Dear me, Selina pondered, why does Ruby pronounce whole sentences correctly and why as suddenly does stewed eel become stewdier? How fascinating dialects would be if one had the time for them. Still, this was a moment for sympathy, not study.

“There’s bricks from it,” Ruby commented with mournful satisfaction, “right the other end of the road. They turned the buses off this morning, that was why I was late; but I could see the blue flag, that means they’re digging for corpses. There won’t be anything left to bury but I thought if I went and stood there in mee black, it would show my respect for Connie. So I’ll take mee afternoon today, if you don’t mind.”

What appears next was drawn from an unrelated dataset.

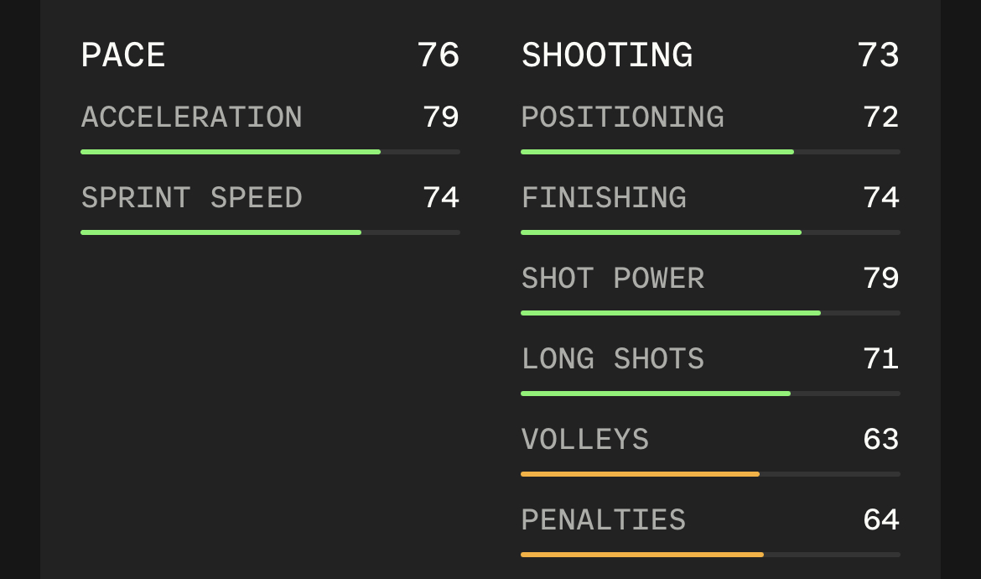Click the Finishing progress bar
The image size is (981, 579).
coord(711,232)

“Of course, of course,” Selina said hastily. Somehow the idea had all the paralyzing quality of the raids themselves. It had come out of the fibre of old, roistering, plague-ridden London. Perhaps she had overdone her refusal to listen to bomb stories; it might relieve the mind. What a difference there was, however, between the inexorable earthiness of Ruby and those timorous lady customers who flustered everybody, asking, “Will they come tonight?” “Standing in my black”—what a pity she could not rush to Angelina and tell her all about it. It made her partner’s foolish purchase all the more annoying. Selina sighed, got up, locked the outside door, and hung up the sign, “Closed from two to three.” There would be just time to check over the ledger before they began on teas. She opened the book, but the silent room made her jumpy. If only Angelina had not bought that dog! Her hand jerked (she really must get some mittens to keep her fingers warm; surely in wartime they would be permissible) and her pencil rolled onto the floor. As she stooped to pick it up she found herself staring into Beowulf’s deep-set eyes. “Angelina,” she shouted, “Angelina, you must come downstairs.”

That placid, overfat plaster jowl was simply sneering at her. It was ridiculous to get as nervous as this; perhaps she had better go and make herself a cup of herb tea. Life—and she did not care whether the Vicar approved of it or not—life was simply unendurable.